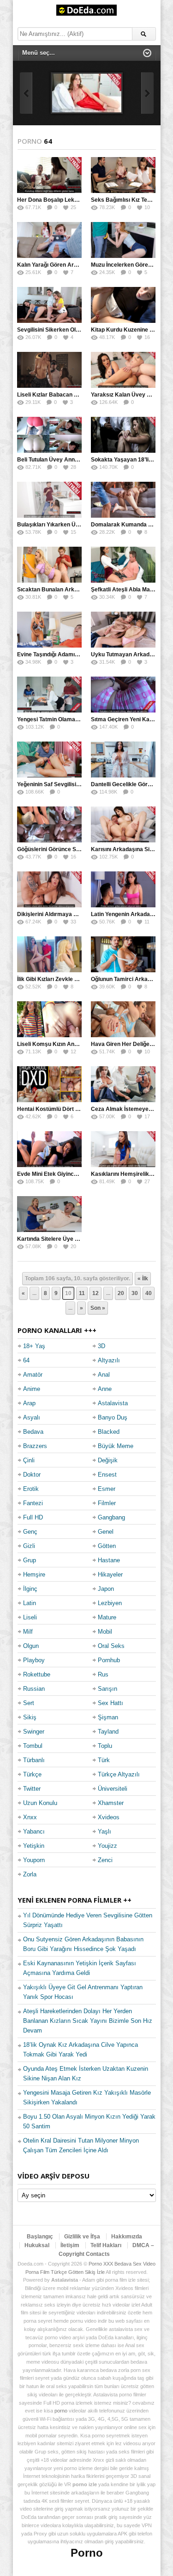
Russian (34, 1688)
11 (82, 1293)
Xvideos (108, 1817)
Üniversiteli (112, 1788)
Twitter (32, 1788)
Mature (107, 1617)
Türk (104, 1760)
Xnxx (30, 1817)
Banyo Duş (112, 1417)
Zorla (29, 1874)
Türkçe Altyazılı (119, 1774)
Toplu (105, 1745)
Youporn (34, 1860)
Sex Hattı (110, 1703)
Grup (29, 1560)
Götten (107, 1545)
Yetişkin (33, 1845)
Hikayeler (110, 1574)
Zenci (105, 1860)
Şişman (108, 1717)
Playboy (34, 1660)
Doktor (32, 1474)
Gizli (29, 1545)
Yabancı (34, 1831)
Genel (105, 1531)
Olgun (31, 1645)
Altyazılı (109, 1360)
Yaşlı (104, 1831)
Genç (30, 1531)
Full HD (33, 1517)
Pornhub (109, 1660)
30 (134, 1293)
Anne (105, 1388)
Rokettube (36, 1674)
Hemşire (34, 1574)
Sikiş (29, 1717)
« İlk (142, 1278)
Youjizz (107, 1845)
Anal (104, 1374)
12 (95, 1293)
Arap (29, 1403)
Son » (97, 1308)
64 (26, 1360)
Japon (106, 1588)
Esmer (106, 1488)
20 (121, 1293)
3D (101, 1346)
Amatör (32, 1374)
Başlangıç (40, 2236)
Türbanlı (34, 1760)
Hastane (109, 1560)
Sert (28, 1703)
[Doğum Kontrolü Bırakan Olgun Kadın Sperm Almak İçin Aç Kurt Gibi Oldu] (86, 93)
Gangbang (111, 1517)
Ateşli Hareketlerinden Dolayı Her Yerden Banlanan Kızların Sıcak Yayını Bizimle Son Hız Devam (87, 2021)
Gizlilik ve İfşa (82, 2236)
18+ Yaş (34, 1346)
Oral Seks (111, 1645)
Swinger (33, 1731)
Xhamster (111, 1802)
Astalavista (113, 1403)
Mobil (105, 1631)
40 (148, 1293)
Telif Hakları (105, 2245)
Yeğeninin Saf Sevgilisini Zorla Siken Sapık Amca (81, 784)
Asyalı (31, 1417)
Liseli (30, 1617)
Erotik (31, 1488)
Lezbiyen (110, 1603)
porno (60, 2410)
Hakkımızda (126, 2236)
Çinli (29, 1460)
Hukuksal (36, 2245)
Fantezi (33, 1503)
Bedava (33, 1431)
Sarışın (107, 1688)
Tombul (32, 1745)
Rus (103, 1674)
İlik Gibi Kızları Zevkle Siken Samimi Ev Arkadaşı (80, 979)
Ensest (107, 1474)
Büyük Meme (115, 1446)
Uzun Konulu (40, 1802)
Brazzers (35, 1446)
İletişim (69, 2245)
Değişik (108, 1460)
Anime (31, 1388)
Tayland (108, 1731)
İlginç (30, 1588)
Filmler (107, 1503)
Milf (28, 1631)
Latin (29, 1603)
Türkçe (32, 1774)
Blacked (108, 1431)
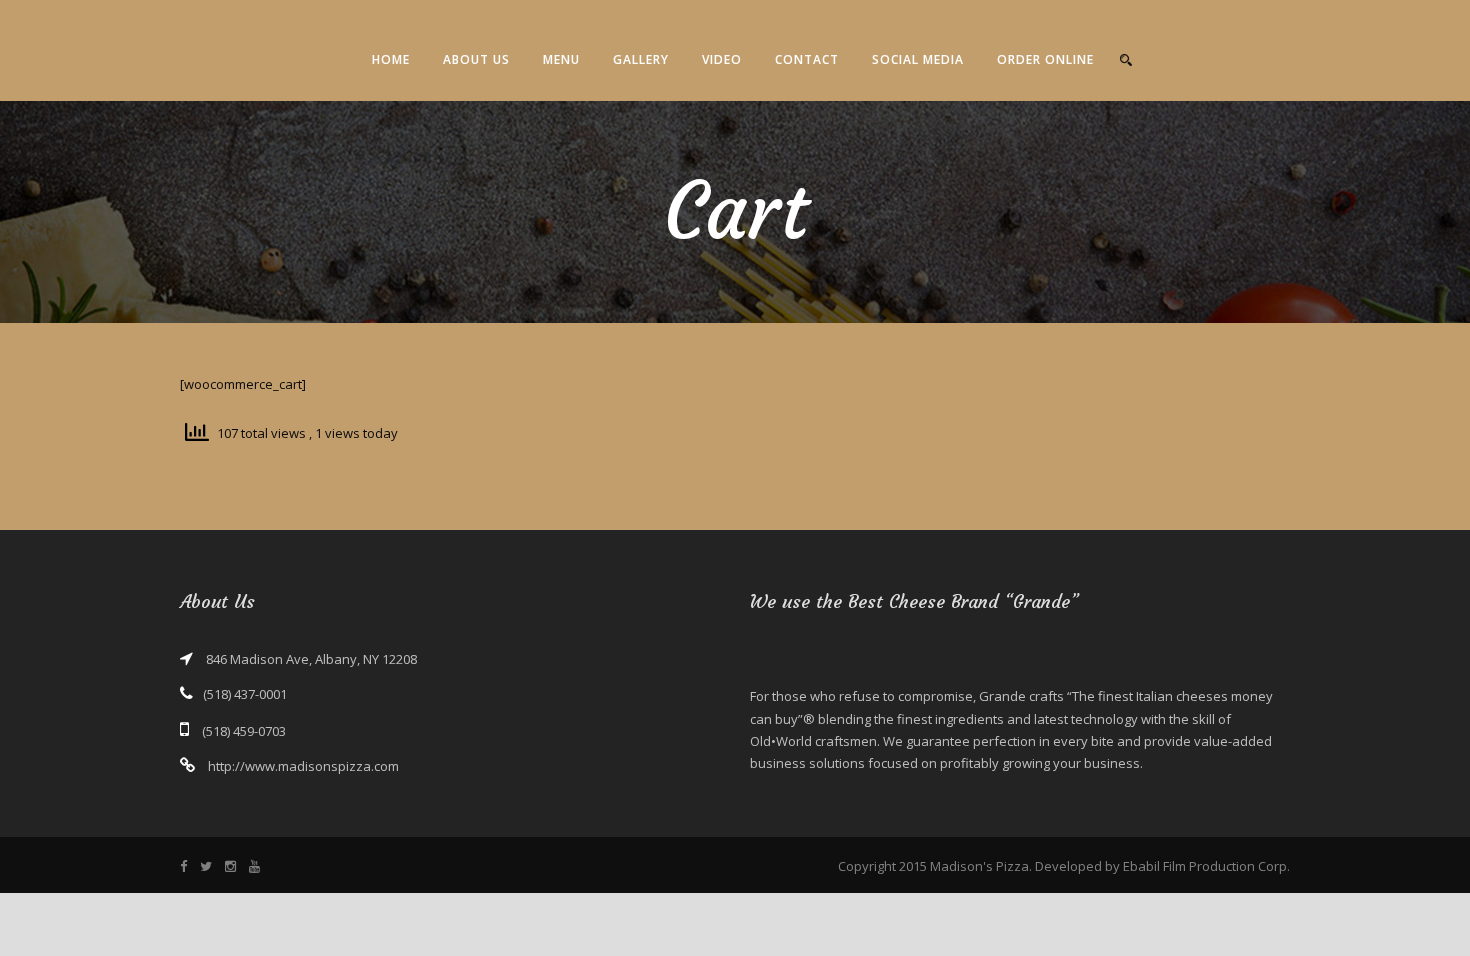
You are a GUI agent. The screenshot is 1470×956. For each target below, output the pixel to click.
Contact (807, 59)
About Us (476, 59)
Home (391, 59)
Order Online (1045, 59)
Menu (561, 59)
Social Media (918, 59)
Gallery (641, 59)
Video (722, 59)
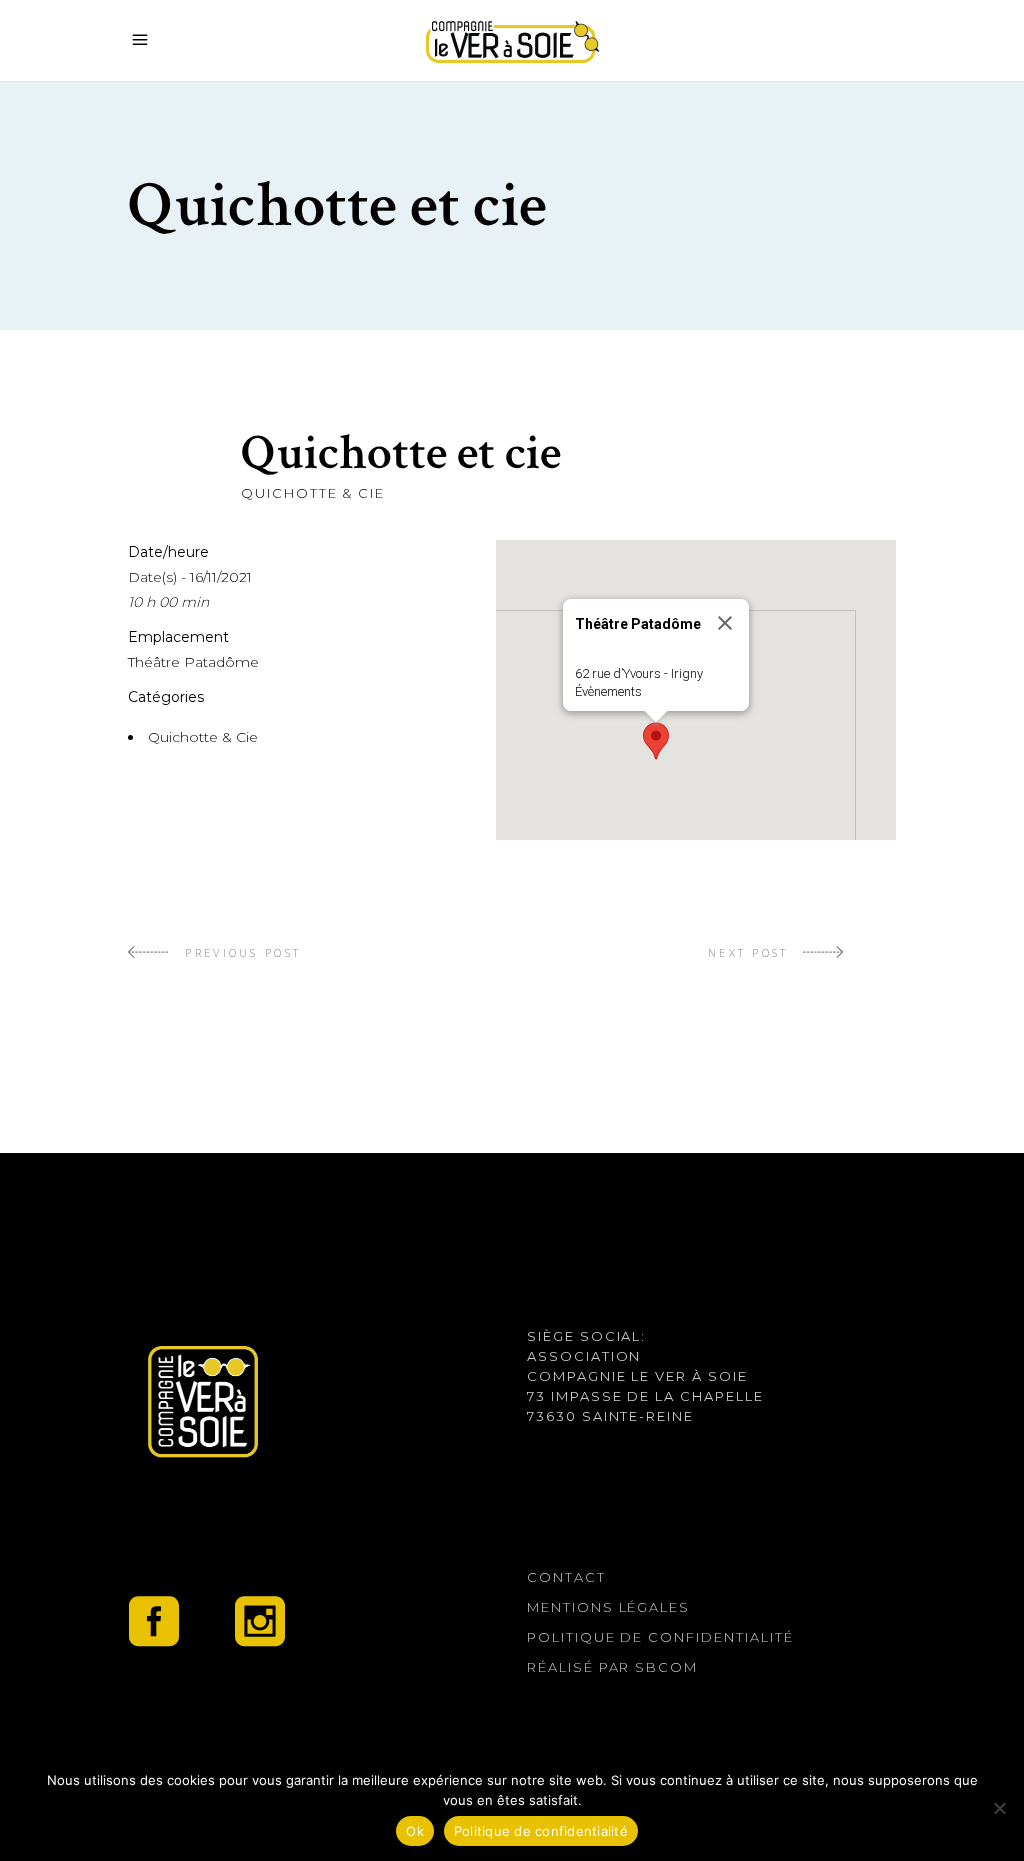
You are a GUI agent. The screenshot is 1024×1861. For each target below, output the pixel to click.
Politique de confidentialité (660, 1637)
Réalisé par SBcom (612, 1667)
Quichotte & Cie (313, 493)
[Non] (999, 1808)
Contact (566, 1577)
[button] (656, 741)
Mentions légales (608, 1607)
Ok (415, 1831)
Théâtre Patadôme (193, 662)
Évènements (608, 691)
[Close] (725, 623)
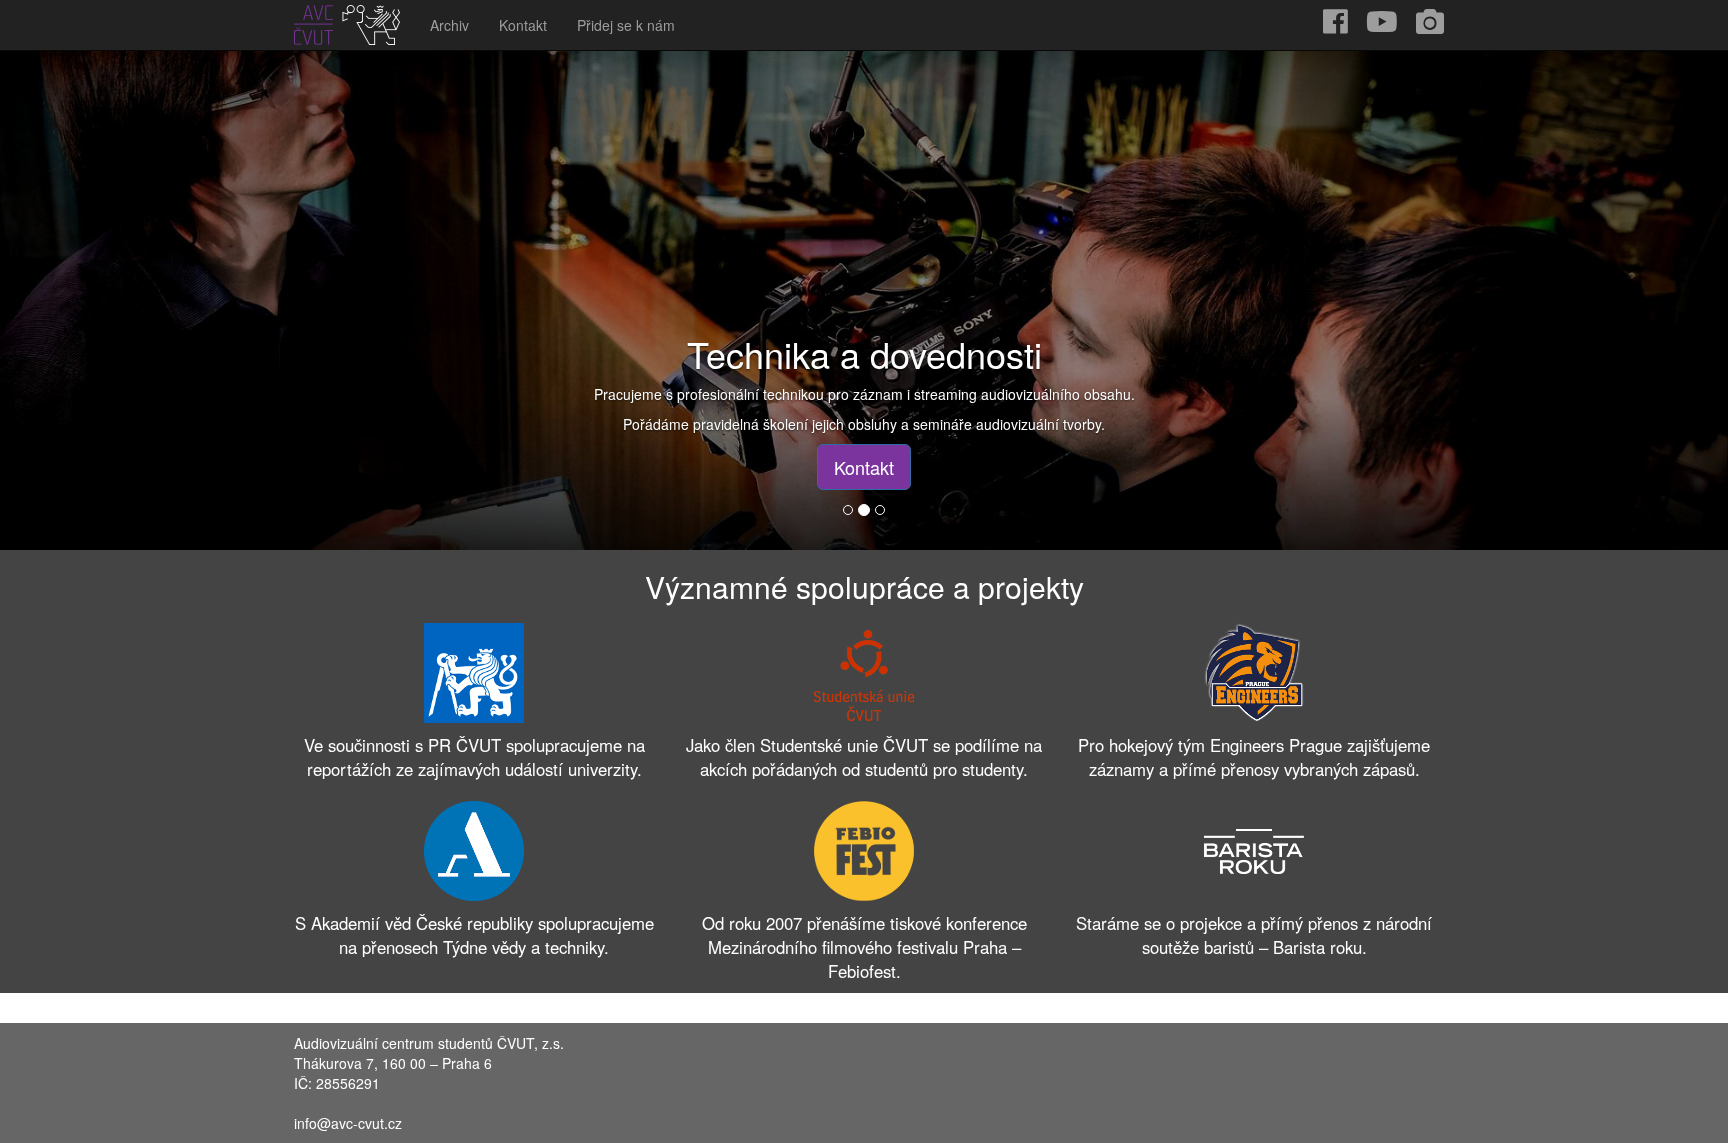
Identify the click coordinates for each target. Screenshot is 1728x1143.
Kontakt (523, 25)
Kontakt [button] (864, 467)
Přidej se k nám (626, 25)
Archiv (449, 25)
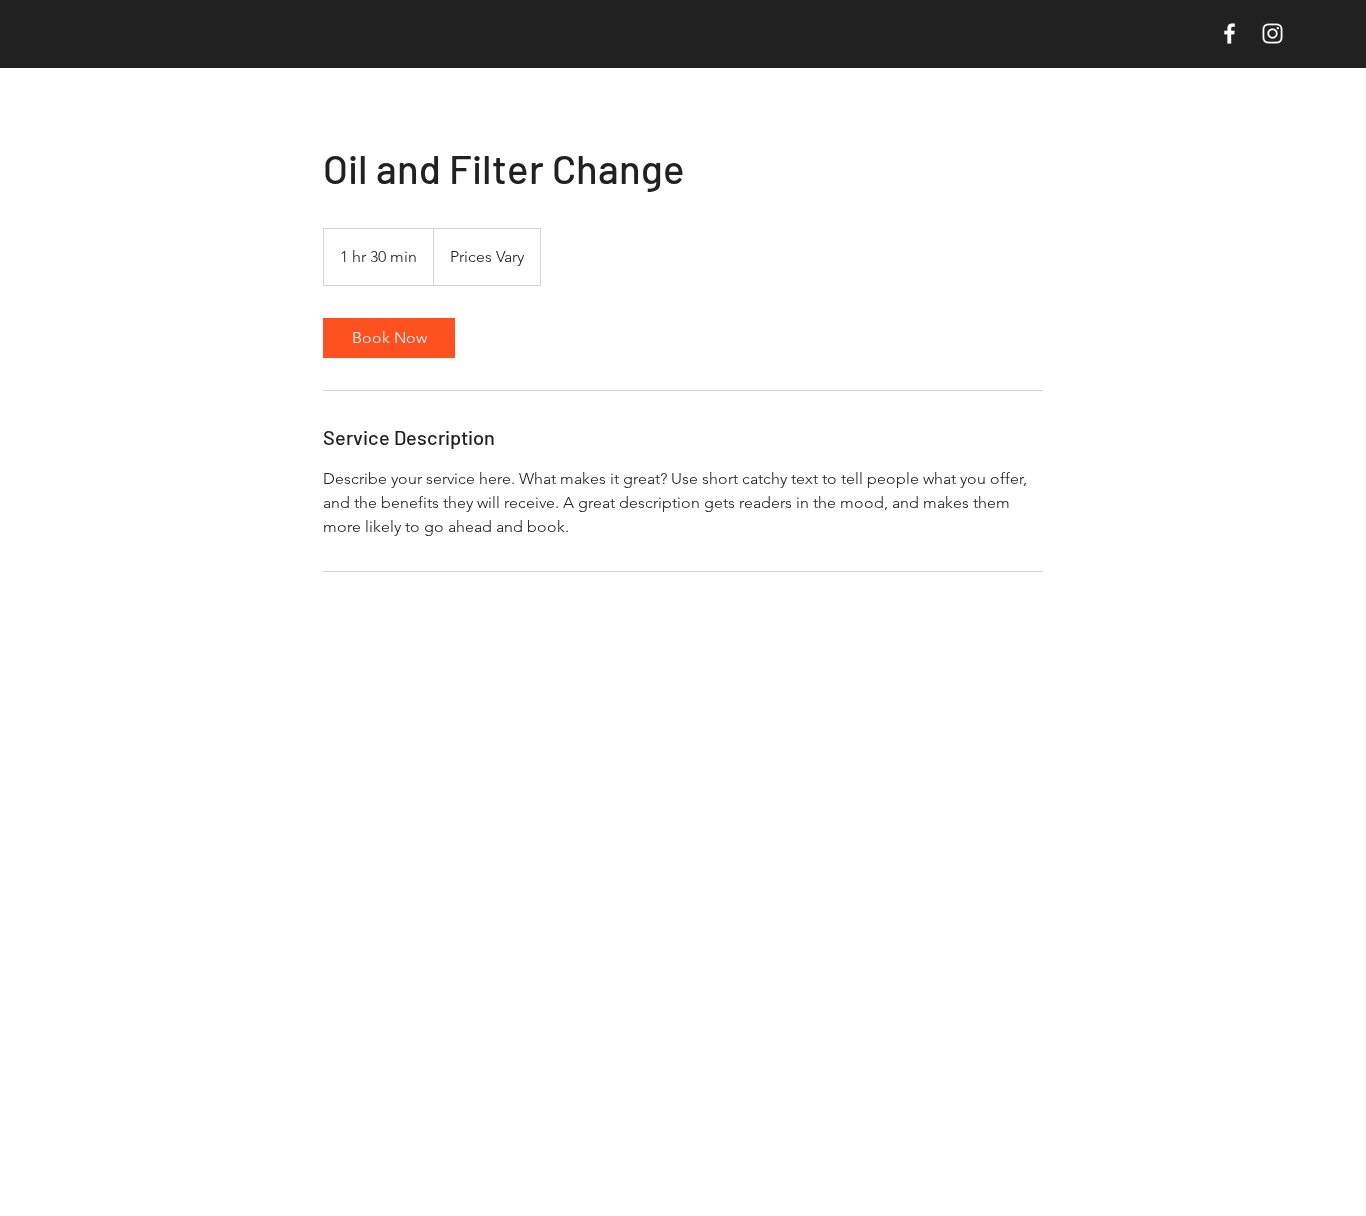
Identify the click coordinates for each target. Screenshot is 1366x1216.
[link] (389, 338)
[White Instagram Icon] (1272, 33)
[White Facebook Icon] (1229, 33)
-------------------------
Where "Siken" occurs in a line of the data above, count that line. Give the final count and no other words.

(Response for this exercise):
2